■ **SHORT TASK A**
List every option, with its value, that the patch thread passes to the memcached command.

>> start SOURCE EXTRACT

Re: [PATCH v2 1/3] mm, lru_gen: batch update counters on againg

From: Kairui Song
Date: Mon Jan 15 2024 - 12:10:18 EST


Kairui Song <ryncsn@xxxxxxxxx> 于2024年1月15日周一 01:42写道:
>
> Wei Xu <weixugc@xxxxxxxxxx> 于2024年1月13日周六 05:01写道:
> >
> > On Thu, Jan 11, 2024 at 10:33 AM Kairui Song <ryncsn@xxxxxxxxx> wrote:
> > >
> > > From: Kairui Song <kasong@xxxxxxxxxxx>
> > >
> > > When lru_gen is aging, it will update mm counters page by page,
> > > which causes a higher overhead if age happens frequently or there
> > > are a lot of pages in one generation getting moved.
> > > Optimize this by doing the counter update in batch.
> > >
> > > Although most __mod_*_state has its own caches the overhead
> > > is still observable.
> > >
> > > Tested in a 4G memcg on a EPYC 7K62 with:
> > >
> > > memcached -u nobody -m 16384 -s /tmp/memcached.socket \
> > > -a 0766 -t 16 -B binary &
> > >
> > > memtier_benchmark -S /tmp/memcached.socket \
> > > -P memcache_binary -n allkeys \
> > > --key-minimum=1 --key-maximum=16000000 -d 1024 \
> > > --ratio=1:0 --key-pattern=P:P -c 2 -t 16 --pipeline 8 -x 6
> > >
> > > Average result of 18 test runs:
> > >
> > > Before: 44017.78 Ops/sec
> > > After: 44687.08 Ops/sec (+1.5%)
> >
> > I see the same performance numbers get quoted in all the 3 patches.
> > How much performance improvements does this particular patch provide
> > (the same for the other 2 patches)? If as the cover letter says, the
> > most performance benefits come from patch 3 (prefetching), can we just
> > have that patch alone to avoid the extra complexities.
>
> Hi Wei,
>
> Indeed these are two different optimization technique, I can reorder
> the series, prefetch is the first one and should be more acceptable,
> other optimizations can come later. And add standalone info about
> improvement of batch operations.
>
> >
> > > Signed-off-by: Kairui Song <kasong@xxxxxxxxxxx>
> > > ---
> > > mm/vmscan.c | 64 +++++++++++++++++++++++++++++++++++++++++++++--------
> > > 1 file changed, 55 insertions(+), 9 deletions(-)
> > >
> > > diff --git a/mm/vmscan.c b/mm/vmscan.c
> > > index 4f9c854ce6cc..185d53607c7e 100644
> > > --- a/mm/vmscan.c
> > > +++ b/mm/vmscan.c
> > > @@ -3113,9 +3113,47 @@ static int folio_update_gen(struct folio *folio, int gen)

>> end SOURCE EXTRACT

■ **SHORT TASK B**
Scale the entries, starting at the line that contains "Task: Edit the Saturdays working hours" and ending at the last line of the entries. Repeat these lines, requests included, with every coordinate in the answers multiplied by 2.05 and rounded to whole numbers, halves up, and omit the pictures.

>> start INPUT RECORDS

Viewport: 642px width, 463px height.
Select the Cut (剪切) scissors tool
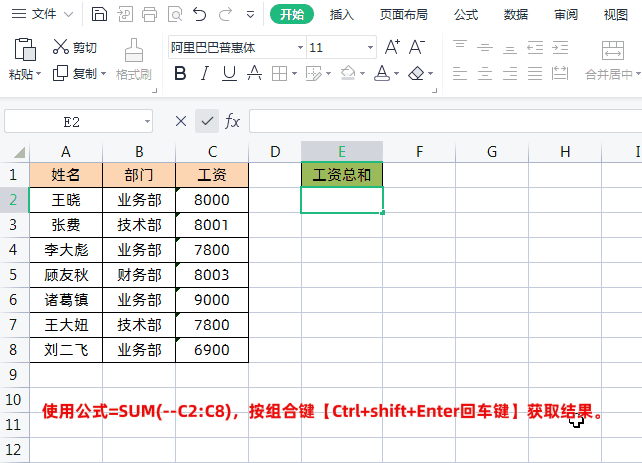pos(74,47)
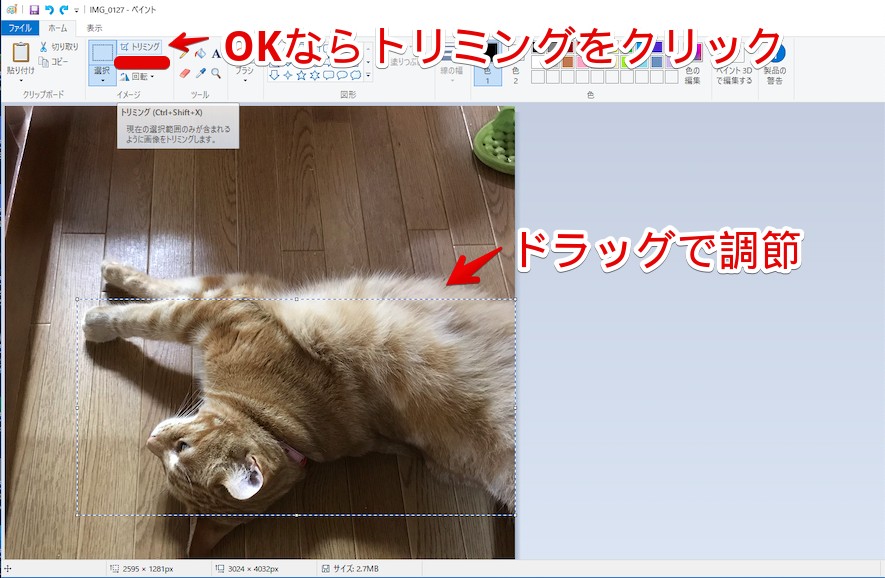
Task: Select the Magnifier zoom tool
Action: (216, 73)
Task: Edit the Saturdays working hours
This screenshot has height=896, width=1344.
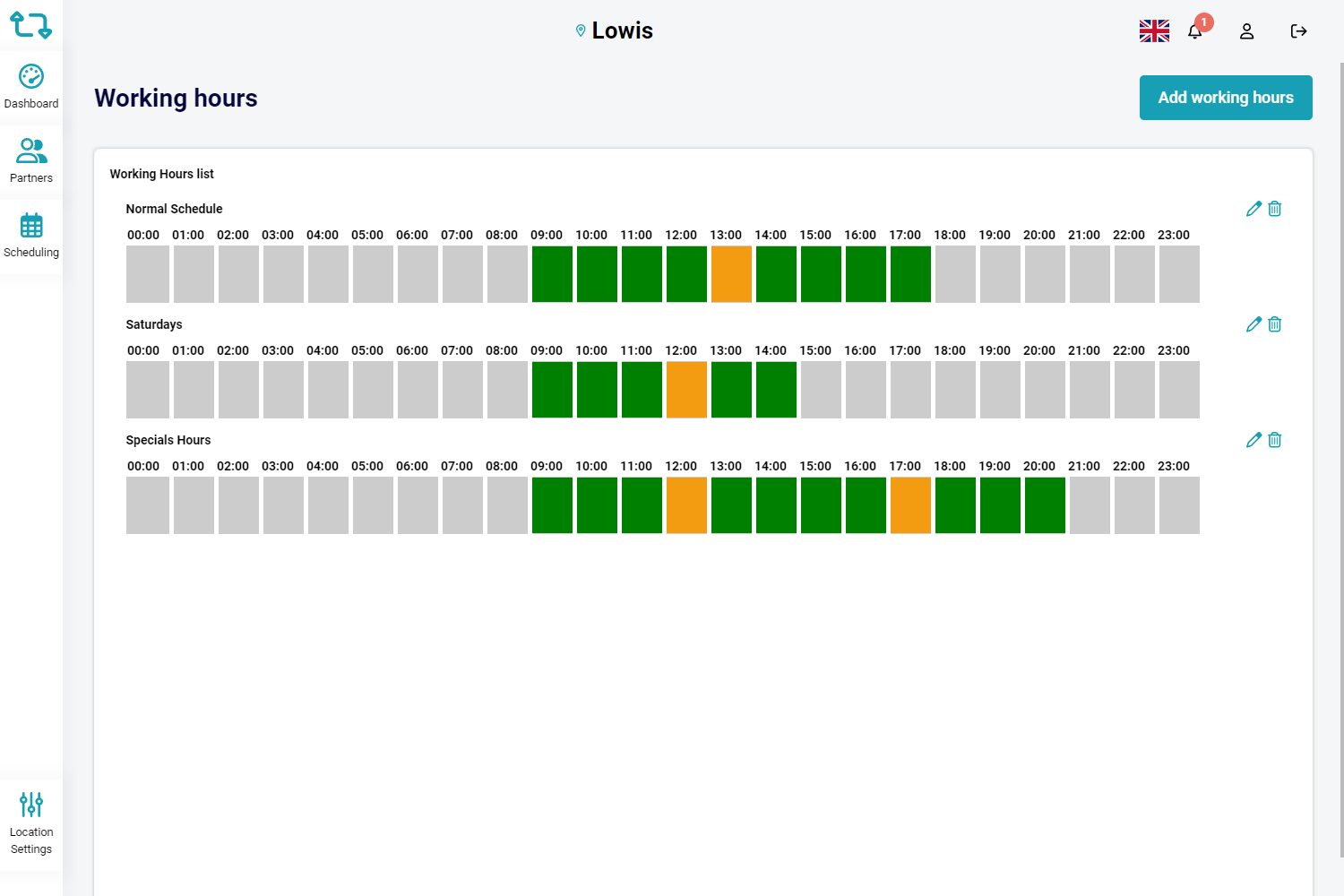Action: (x=1254, y=324)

>> end INPUT RECORDS

■ **TASK RESULT A**
-u nobody
-m 16384
-s /tmp/memcached.socket
-a 0766
-t 16
-B binary

■ **TASK RESULT B**
Task: Edit the Saturdays working hours
This screenshot has height=896, width=1344.
Action: (x=2571, y=664)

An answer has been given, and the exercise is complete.